[Extract provided]
[RFC 1/3] iommu/intel: Use page->refcount to count number of entries in IOMMU

From: Pasha Tatashin
Date: Wed Dec 20 2023 - 22:19:37 EST


In order to be able to efficiently free empty page table levels, count the
number of entries in each page table my incremeanting and decremeanting
refcount every time a PTE is inserted or removed form the page table.

For this to work correctly, add two helper function:
dma_clear_pte and dma_set_pte where counting is performed,

Also, modify the code so every page table entry is always updated using the
two new functions.

Signed-off-by: Pasha Tatashin <pasha.tatashin@xxxxxxxxxx>
---
drivers/iommu/intel/iommu.c | 40 +++++++++++++++++++++---------------
drivers/iommu/intel/iommu.h | 41 +++++++++++++++++++++++++++++++------
2 files changed, 58 insertions(+), 23 deletions(-)

diff --git a/drivers/iommu/intel/iommu.c b/drivers/iommu/intel/iommu.c
index 897159dba47d..4688ef797161 100644
--- a/drivers/iommu/intel/iommu.c
+++ b/drivers/iommu/intel/iommu.c
@@ -949,7 +949,7 @@ static struct dma_pte *pfn_to_dma_pte(struct dmar_domain *domain,
if (domain->use_first_level)
pteval |= DMA_FL_PTE_XD | DMA_FL_PTE_US | DMA_FL_PTE_ACCESS;

- if (cmpxchg64(&pte->val, 0ULL, pteval))
+ if (dma_set_pte(pte, pteval))
/* Someone else set it while we were thinking; use theirs. */
free_pgtable_page(tmp_page);
else
@@ -1021,7 +1021,8 @@ static void dma_pte_clear_range(struct dmar_domain *domain,
continue;
}
do {
- dma_clear_pte(pte);
+ if (dma_pte_present(pte))
+ dma_clear_pte(pte);
start_pfn += lvl_to_nr_pages(large_page);
pte++;
} while (start_pfn <= last_pfn && !first_pte_in_page(pte));
@@ -1062,7 +1063,8 @@ static void dma_pte_free_level(struct dmar_domain *domain, int level,
*/
if (level < retain_level && !(start_pfn > level_pfn ||
last_pfn < level_pfn + level_size(level) - 1)) {
- dma_clear_pte(pte);
+ if (dma_pte_present(pte))
+ dma_clear_pte(pte);
domain_flush_cache(domain, pte, sizeof(*pte));
free_pgtable_page(level_pte);
}
@@ -1093,12 +1095,13 @@ static void dma_pte_free_pagetable(struct dmar_domain *domain,
}
}

-/* When a page at a given level is being unlinked from its parent, we don't
- need to *modify* it at all. All we need to do is make a list of all the
- pages which can be freed just as soon as we've flushed the IOTLB and we
- know the hardware page-walk will no longer touch them.

[Recorded information]
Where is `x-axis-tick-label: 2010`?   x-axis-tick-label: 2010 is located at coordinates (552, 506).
* * *
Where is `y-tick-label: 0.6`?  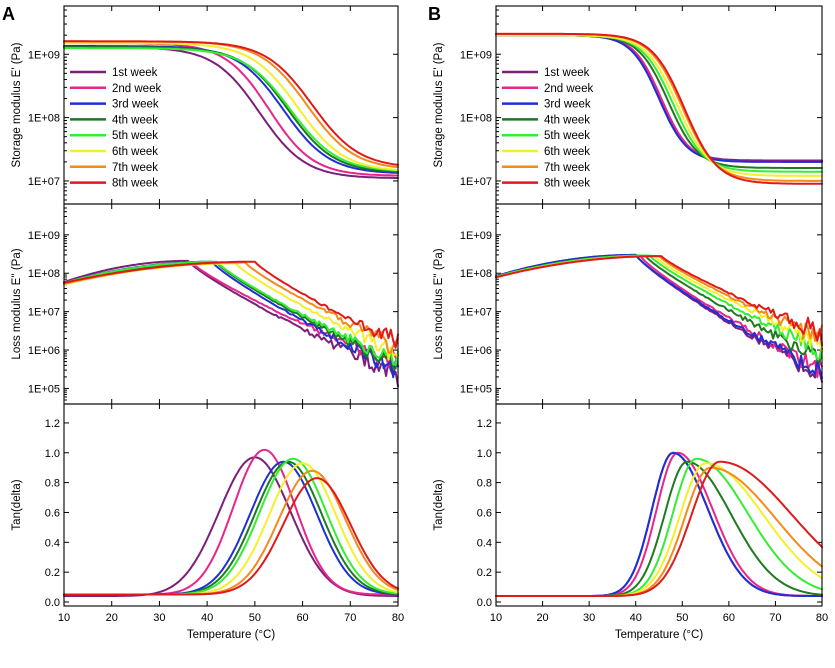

[What you will do]
(A) In the Intel IOMMU patch, why does the author have each page table count its entries through the page refcount? Answer in one to three sentences.
(B) List every function named in the hunk header lines of the Intel IOMMU patch, meaning the lines that begin with "@@".
(C) Resume the Intel IOMMU patch from the point at which it stops.

[Per-task outputs]
(A) Counting the entries lets empty page table levels be freed efficiently. The refcount goes up each time a PTE is inserted into a page table and goes down each time one is removed.

(B) pfn_to_dma_pte, dma_pte_clear_range, dma_pte_free_level, dma_pte_free_pagetable

(C)
- The 'pte' argument is the *parent* PTE, pointing to the page that is to
- be freed. */
+/*
+ * A given page at a given level is being unlinked from its parent.
+ * We need to make a list of all the pages which can be freed just as soon as
+ * we've flushed the IOTLB and we know the hardware page-walk will no longer
+ * touch them. The 'pte' argument is the *parent* PTE, pointing to the page
+ * that is to be freed.
+ */
static void dma_pte_list_pagetables(struct dmar_domain *domain,
int level, struct dma_pte *pte,
struct list_head *freelist)
@@ -1106,17 +1109,20 @@ static void dma_pte_list_pagetables(struct dmar_domain *domain,
struct page *pg;

pg = pfn_to_page(dma_pte_addr(pte) >> PAGE_SHIFT);
- list_add_tail(&pg->lru, freelist);
-
- if (level == 1)
- return;
-
pte = page_address(pg);
+
do {
- if (dma_pte_present(pte) && !dma_pte_superpage(pte))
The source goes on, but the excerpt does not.